In 2002, while he was living in Charlotte, N.C., Green's health declined drastically. An old friend of his claimed him as a domestic partner to get him insurance coverage. Blood work revealed his viral load was in the hundreds of thousands, his T-cell count was at 30 and he was 50 pounds underweight. He was immediately hospitalized. At that point he assumed that his 10 years had come a little early, and it wasn't until his doctor gave him a copy of Positively Aware, an HIV-treatment journal published by Chicago-based AIDS community group Test Positive Aware Network ( TPAN ) , that Green began to think about the future again.
Soon after the initial incident, Green moved back to Chicago with a thirst for knowledge, and started attending TPAN meetings regularly. Eventually he began working at TPAN and earned a bachelor's degree in social work from Northeastern Illinois University while struggling with a bad case of immune reconstitution syndrome. During this time, he even had biopsy wounds open up during a final exam. Green's reaction was to retreat the wound and finish the test. He aced it.

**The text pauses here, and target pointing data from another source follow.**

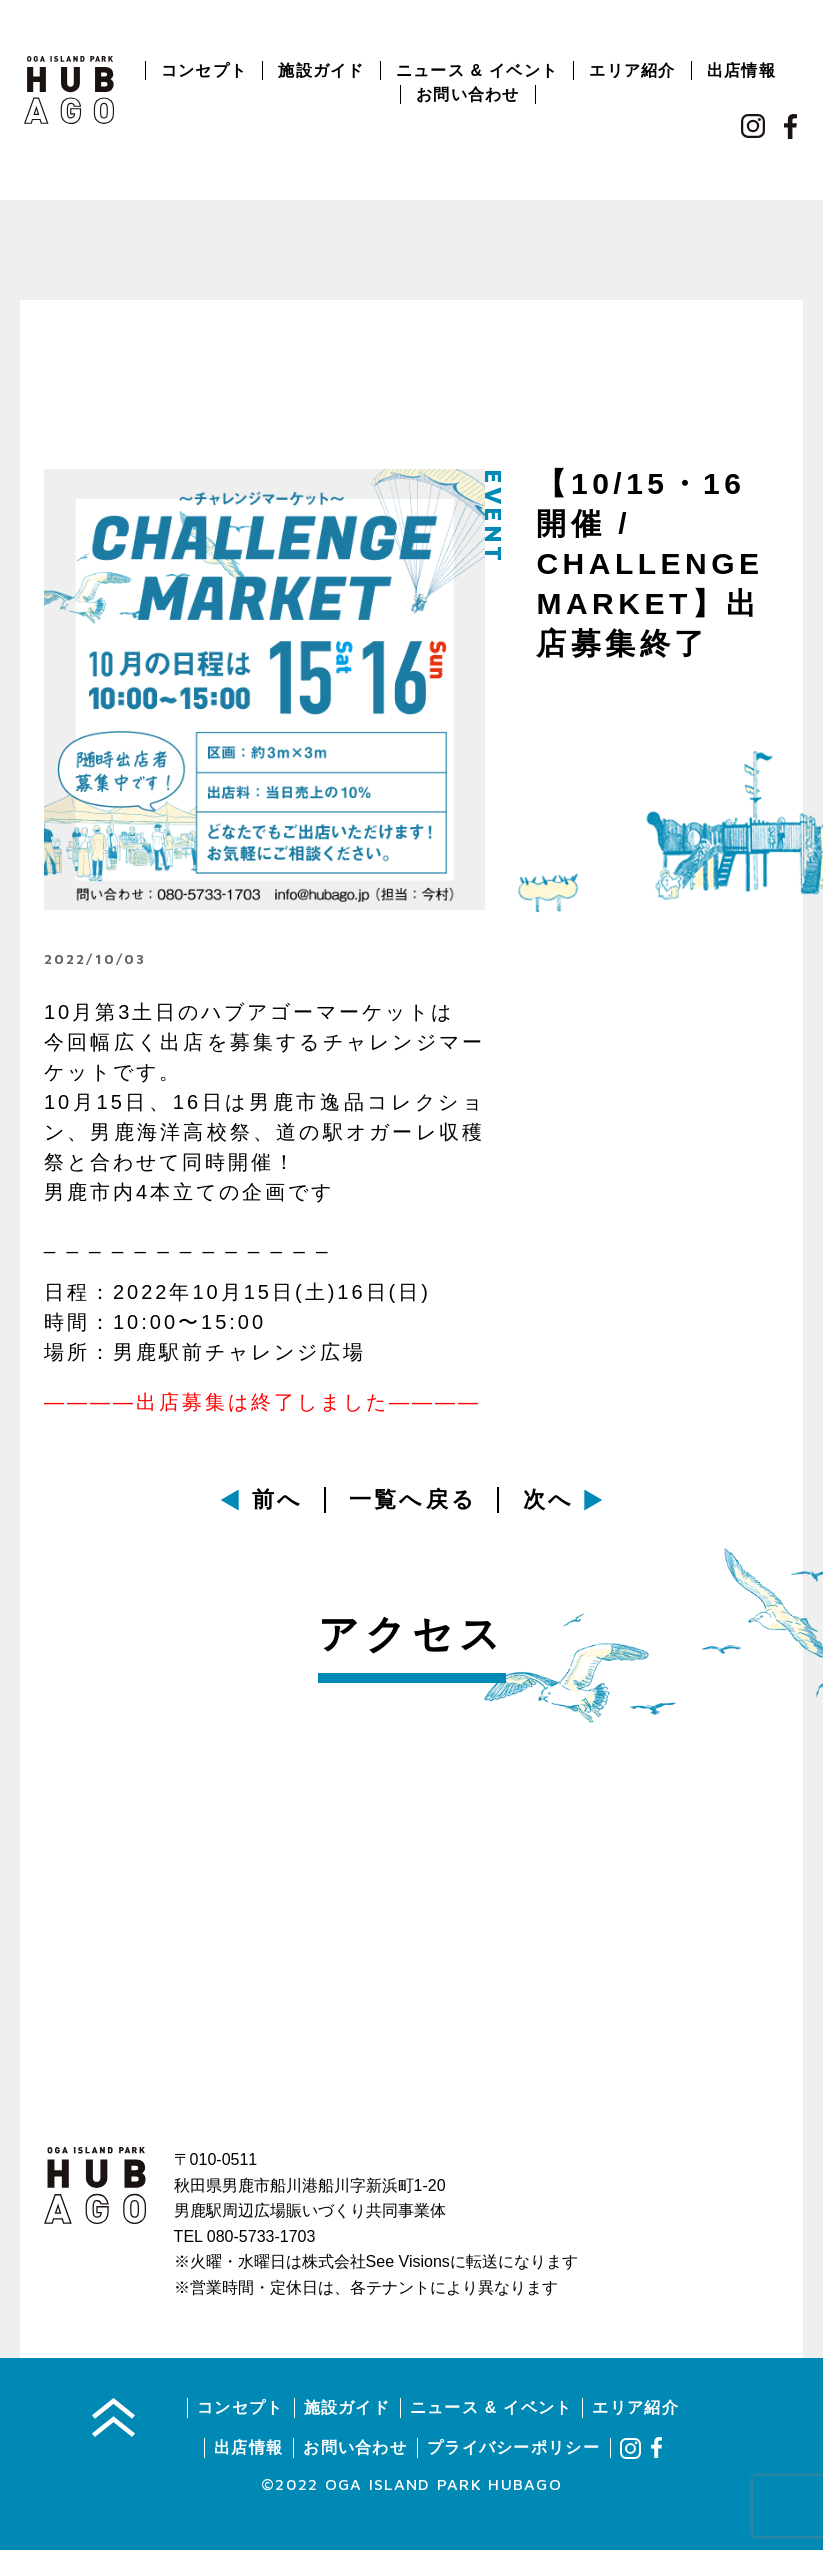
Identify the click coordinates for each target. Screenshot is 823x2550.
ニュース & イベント (477, 70)
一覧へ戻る (413, 1499)
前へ (278, 1499)
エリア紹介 (632, 70)
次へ (549, 1499)
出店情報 (741, 70)
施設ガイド (321, 70)
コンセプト (204, 70)
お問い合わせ (468, 94)
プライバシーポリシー (513, 2447)
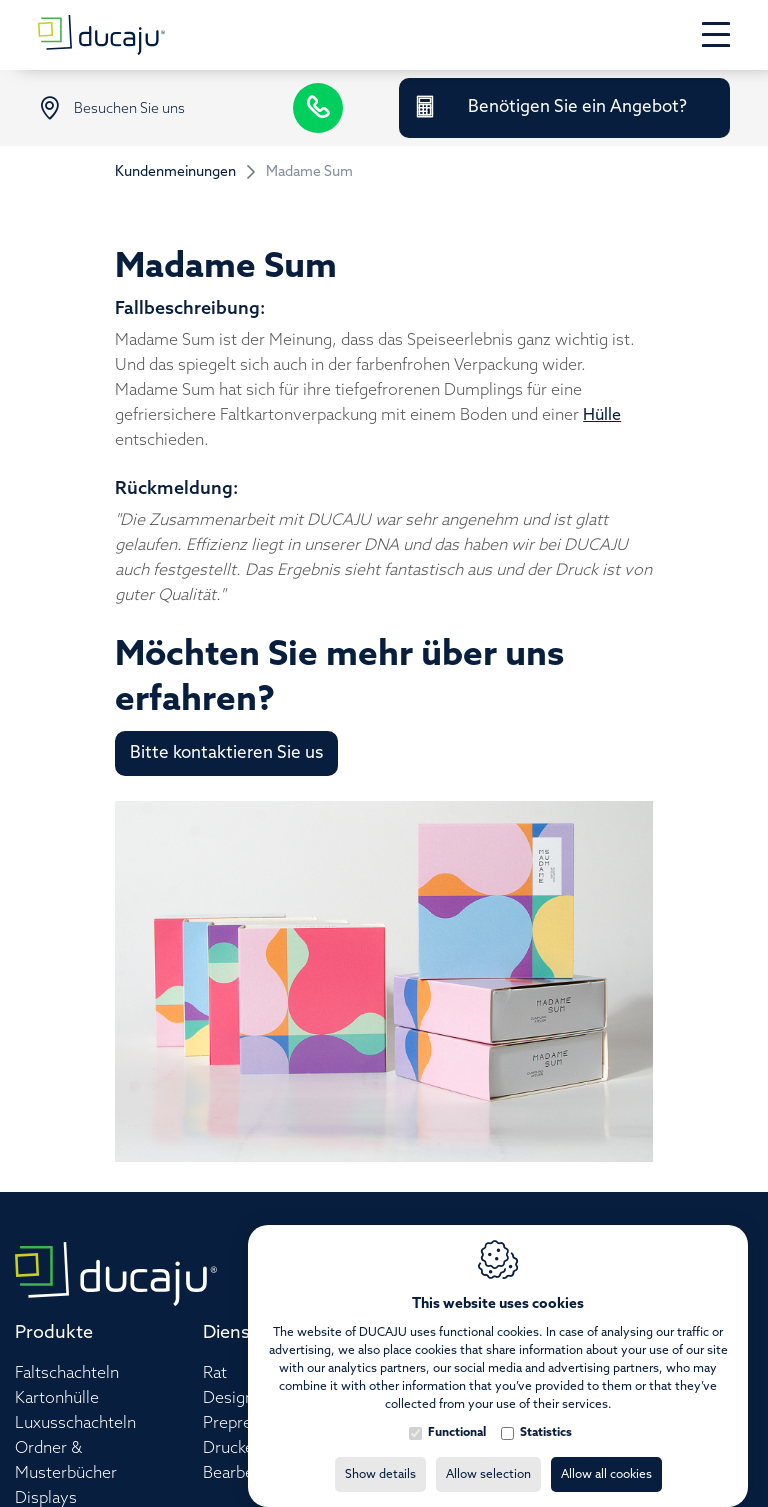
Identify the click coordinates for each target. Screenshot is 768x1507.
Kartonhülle (57, 1398)
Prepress (235, 1423)
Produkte (54, 1333)
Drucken (233, 1448)
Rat (215, 1373)
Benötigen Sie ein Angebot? (577, 107)
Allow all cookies (606, 1455)
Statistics (546, 1413)
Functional (457, 1413)
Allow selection (488, 1455)
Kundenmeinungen (175, 172)
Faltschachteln (67, 1373)
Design (228, 1398)
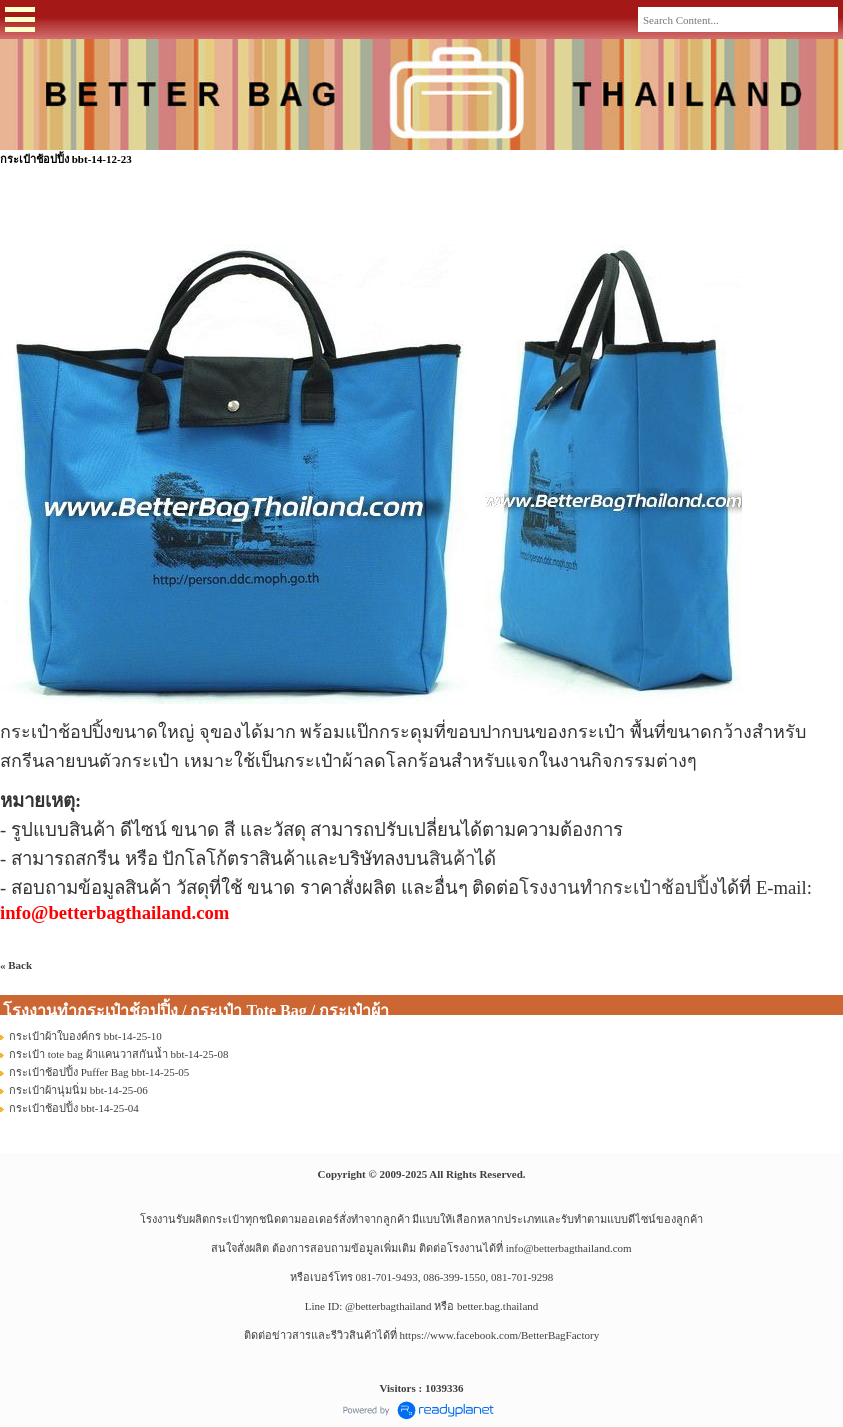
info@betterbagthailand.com (569, 1248)
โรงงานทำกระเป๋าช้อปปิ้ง (618, 887)
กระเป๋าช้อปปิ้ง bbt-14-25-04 (74, 1108)
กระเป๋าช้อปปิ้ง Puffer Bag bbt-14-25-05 (99, 1072)
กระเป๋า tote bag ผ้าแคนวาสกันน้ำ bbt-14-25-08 (118, 1054)
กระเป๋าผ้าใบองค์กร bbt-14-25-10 (85, 1036)
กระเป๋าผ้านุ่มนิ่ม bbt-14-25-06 (78, 1090)
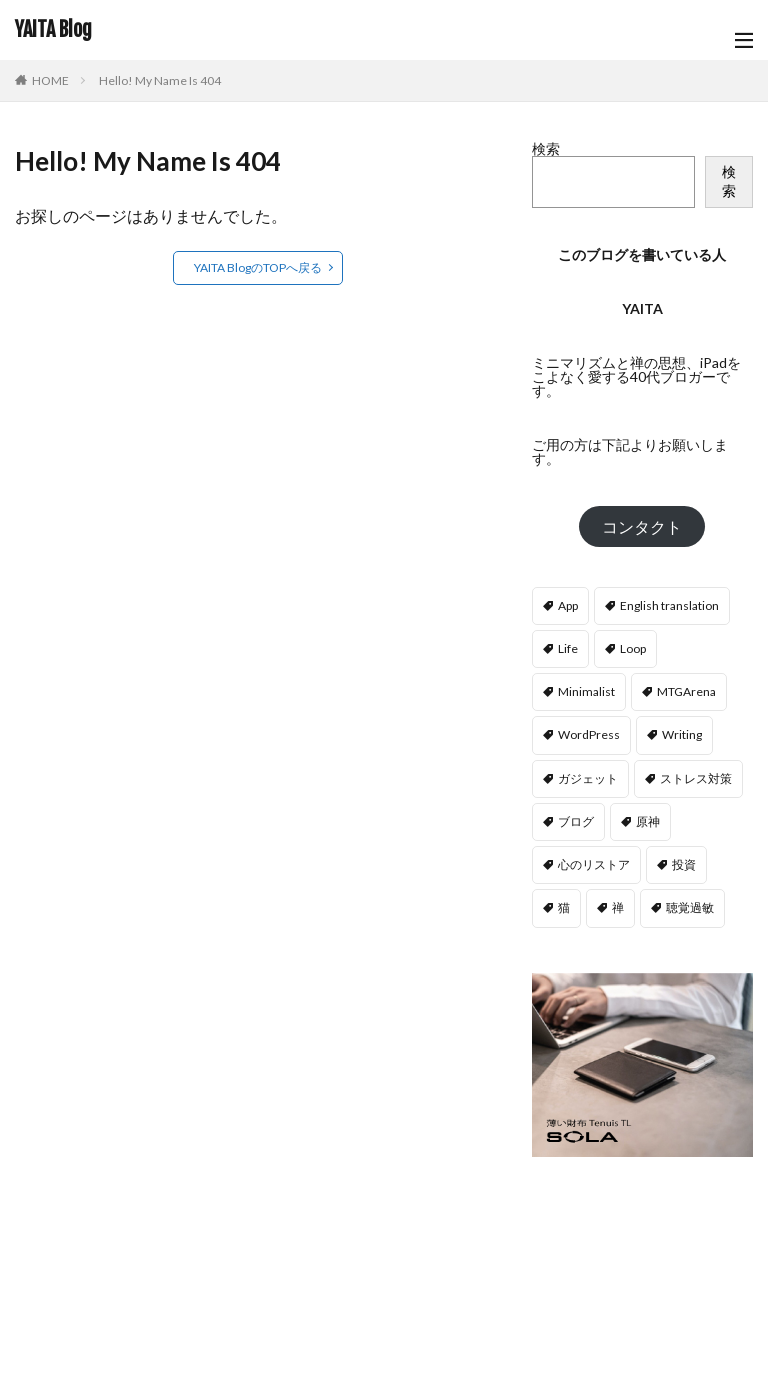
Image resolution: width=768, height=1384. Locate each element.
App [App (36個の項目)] (568, 605)
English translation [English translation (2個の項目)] (669, 605)
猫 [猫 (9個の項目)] (564, 907)
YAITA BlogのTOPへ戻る (258, 267)
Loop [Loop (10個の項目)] (633, 648)
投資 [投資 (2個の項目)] (684, 864)
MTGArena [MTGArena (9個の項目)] (686, 691)
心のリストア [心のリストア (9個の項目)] (594, 864)
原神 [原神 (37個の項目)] (648, 821)
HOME (50, 80)
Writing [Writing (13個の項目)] (682, 734)
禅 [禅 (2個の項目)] (618, 907)
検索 (546, 148)
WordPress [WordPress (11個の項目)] (589, 734)
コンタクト (642, 526)
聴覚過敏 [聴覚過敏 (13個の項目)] (690, 907)
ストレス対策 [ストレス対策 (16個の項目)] (696, 778)
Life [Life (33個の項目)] (568, 648)
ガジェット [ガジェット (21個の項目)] (588, 778)
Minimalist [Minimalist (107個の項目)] (586, 691)
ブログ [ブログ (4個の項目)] (576, 821)
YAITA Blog (53, 30)
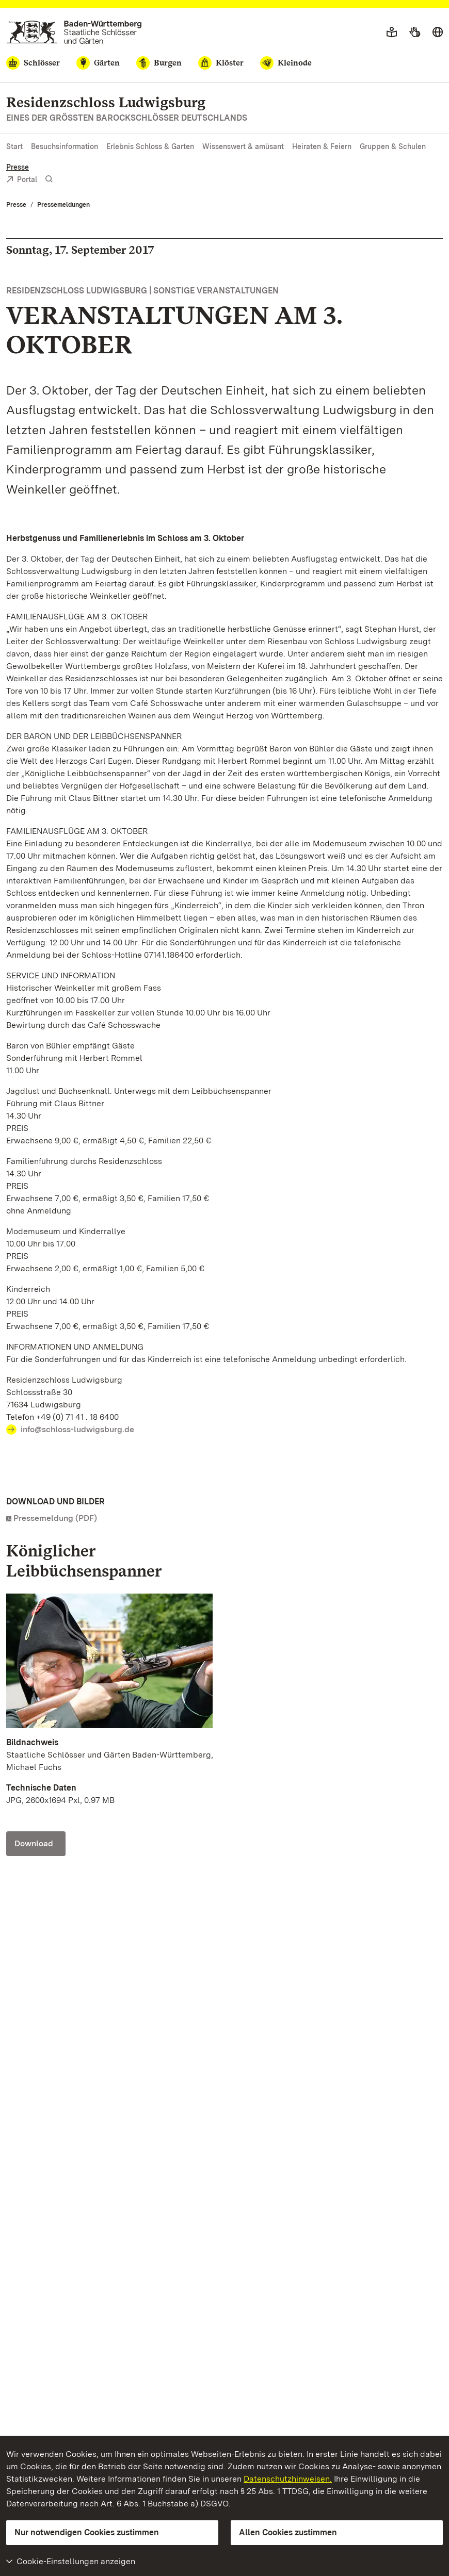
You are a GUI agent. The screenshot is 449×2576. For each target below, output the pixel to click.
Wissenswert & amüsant (243, 146)
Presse (17, 167)
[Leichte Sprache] (391, 32)
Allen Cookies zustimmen (288, 2532)
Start (14, 146)
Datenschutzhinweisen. (288, 2479)
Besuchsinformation (64, 146)
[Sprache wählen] (437, 32)
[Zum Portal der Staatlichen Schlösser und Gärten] (74, 32)
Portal (21, 180)
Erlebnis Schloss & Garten (150, 146)
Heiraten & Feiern (321, 146)
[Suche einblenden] (49, 179)
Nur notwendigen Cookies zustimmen (86, 2532)
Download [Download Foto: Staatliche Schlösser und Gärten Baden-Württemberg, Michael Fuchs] (33, 1843)
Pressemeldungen (63, 204)
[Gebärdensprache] (414, 32)
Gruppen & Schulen (393, 146)
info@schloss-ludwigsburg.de (77, 1429)
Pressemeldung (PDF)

While at TPAN, he started community outreach programs that took sex education right to the dance floor of nightclubs in the neighborhoods hardest hit by HIV/AIDS. Green would dance with the crowd and pass out condoms and candy. He also taught classes at the organization to teach people with HIV about the biology behind the disease and the different treatment options available. His favorite class was the ABC's of Anti-Retroviral Therapy. He even became associate editor of Positively Aware.
Green brings out the best in people. When he was struggling to form a picture of his future during his first major illness, a close family friend gave him the encouragement and hope he needed to get back on his feet and build a life for himself. Although he has come a long way since then, Green hasn't forgotten those times or those words. He is busy balancing federal advocacy with the AFC, serving as co-chair of the Chicago Black Gay Men's Caucus, managing a potentially life-saving study and developing educational programs for at-risk communitiesthe normal ups and downs of a man in his 30s. While he is always looking for how he can best help his community next, Green still remembers the power that a little bit of hope can have to inspire someone on the brink of defeat.